A day before his scheduled speech Thursday, April 15, at San Francisco State University, Natan Sharansky canceled his talk after the college denied him permission to bring his armed guards onto campus. And as angry calls flooded into S.F. Hillel, the parties responsible for bringing the Israeli minister to SFSU scrambled to deflect the blame.

Sharansky and other decision-makers in the Israeli government nixed the speech after it became apparent by midweek that SFSU, citing a California State University-wide policy, would not allow armed foreign nationals onto the campus to guard the cabinet minister and prominent former Soviet dissident.

Paul Cohen, the director of campus strategic services for Hillel in Northern California, said he and S.F. Hillel Director Seth Brysk personally informed both the Israeli government and Caravan for Democracy, the co-sponsor of Sharanksy’s Bay Area tour, of the CSU system’s firearms policy a full six weeks ago.

Cohen said he and Brysk “repeatedly” informed the tour organizers that, in order for the policy to be waived, the matter would have to be taken up with the State Department.

It is unclear, however, if the State Department was ever contacted.

Mara Suskauer, director of the Jewish National Fund’s college activist department (Caravan for Democracy is a JNF project), said the Israeli Consulate was the only one responsible for negotiating with SFSU regarding Sharansky’s on-campus safety.

Vice Consul Omer Caspi declined to discuss whether the State Department was notified. He would only say: “Security services in Israel and the [SFSU] administration tried to find an agreement on the level of security for the visit of Mr. Sharansky on campus. We failed to do so. So, in good spirit, we decided to cancel the event.”

Stanford and U.C. Berkeley do not have a policy as restrictive as the CSU system’s regarding armed foreign nationals.

At Stanford, Caspi noted, “We reached an agreement about the level of security.” At U.C. Berkeley, however, “There was not enough time to do it.” Sharansky still managed to deliver a speech to more than 130 students in Berkeley’s political science department, so “you could call it public,” Caspi said.

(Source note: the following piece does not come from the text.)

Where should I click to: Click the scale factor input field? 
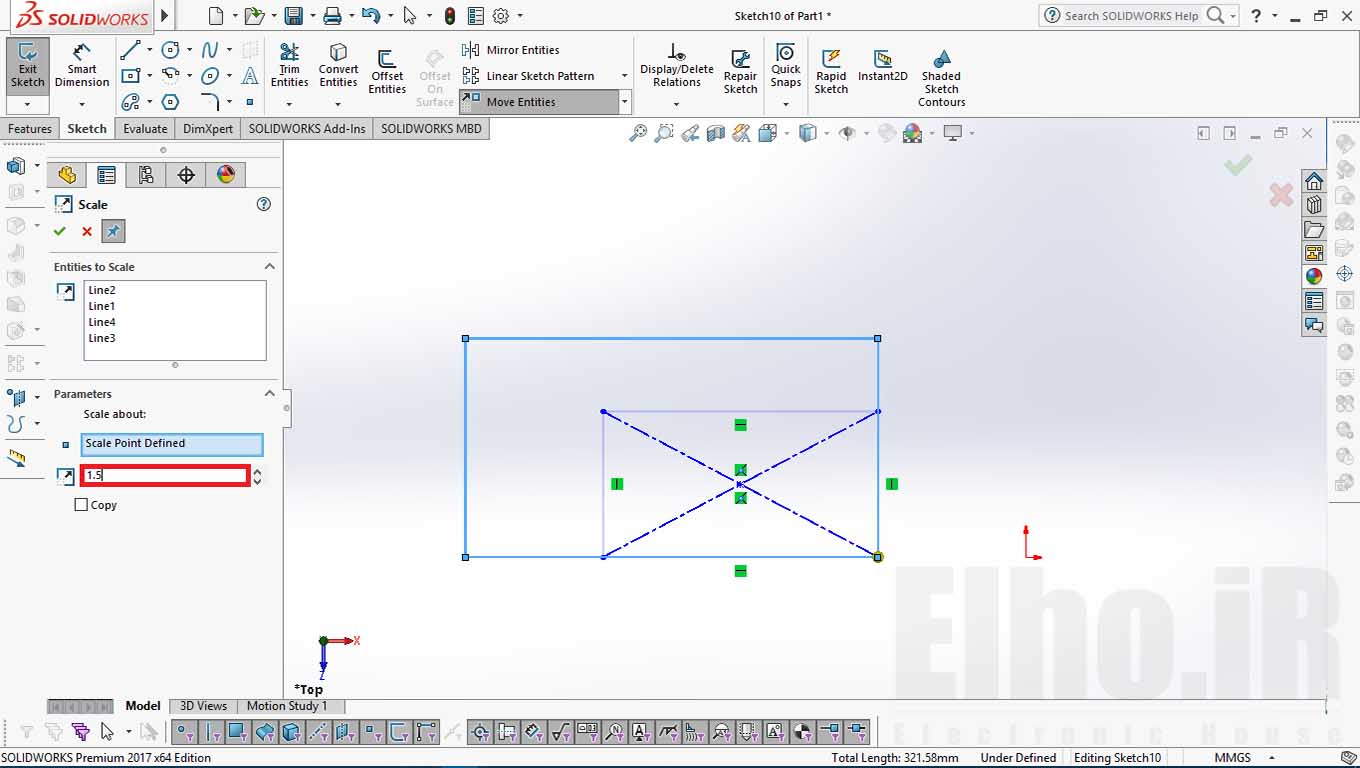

In addition to Stanford and Berkeley, Sharansky appeared in smaller settings throughout SFSU — without his own guards — and met with faculty and administration, including school president Robert Corrigan.

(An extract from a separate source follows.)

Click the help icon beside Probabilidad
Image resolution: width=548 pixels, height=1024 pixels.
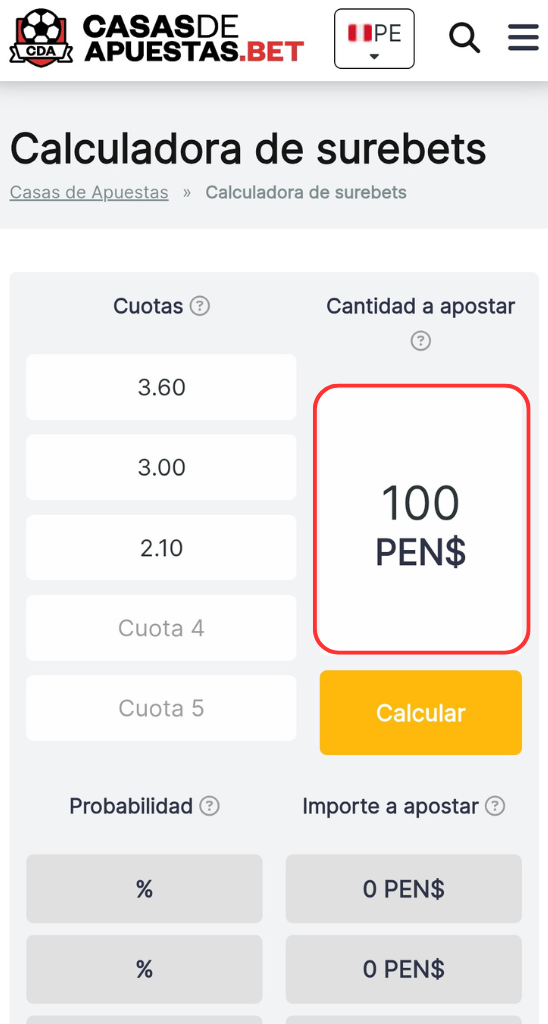(209, 806)
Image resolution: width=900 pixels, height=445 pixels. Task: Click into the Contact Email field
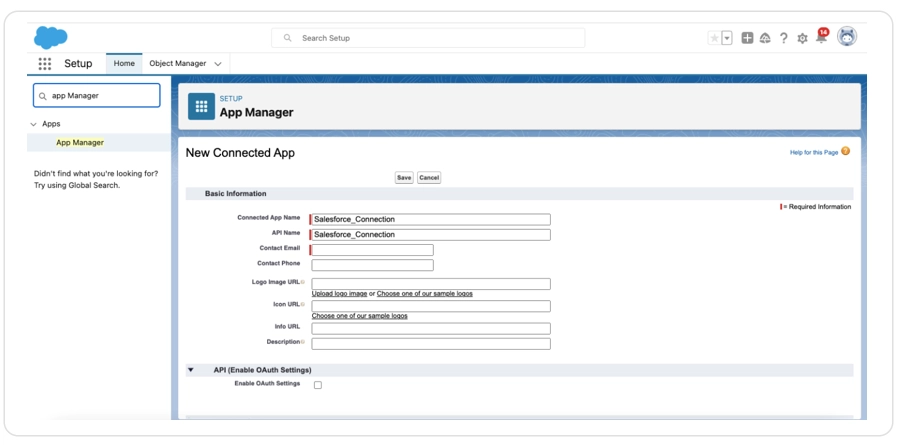point(372,250)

Cohen said that when he and Brysk learned Wednesday, April 14, that Sharansky had canceled his appearance at SFSU’s 300-seat Knuth Hall the day before he was slated to deliver it, “we were shocked.

“We don’t want to start pointing fingers and placing the blame. But we don’t feel we should bear the burden. The university was real clear about its policy and they have a right to set those policies.”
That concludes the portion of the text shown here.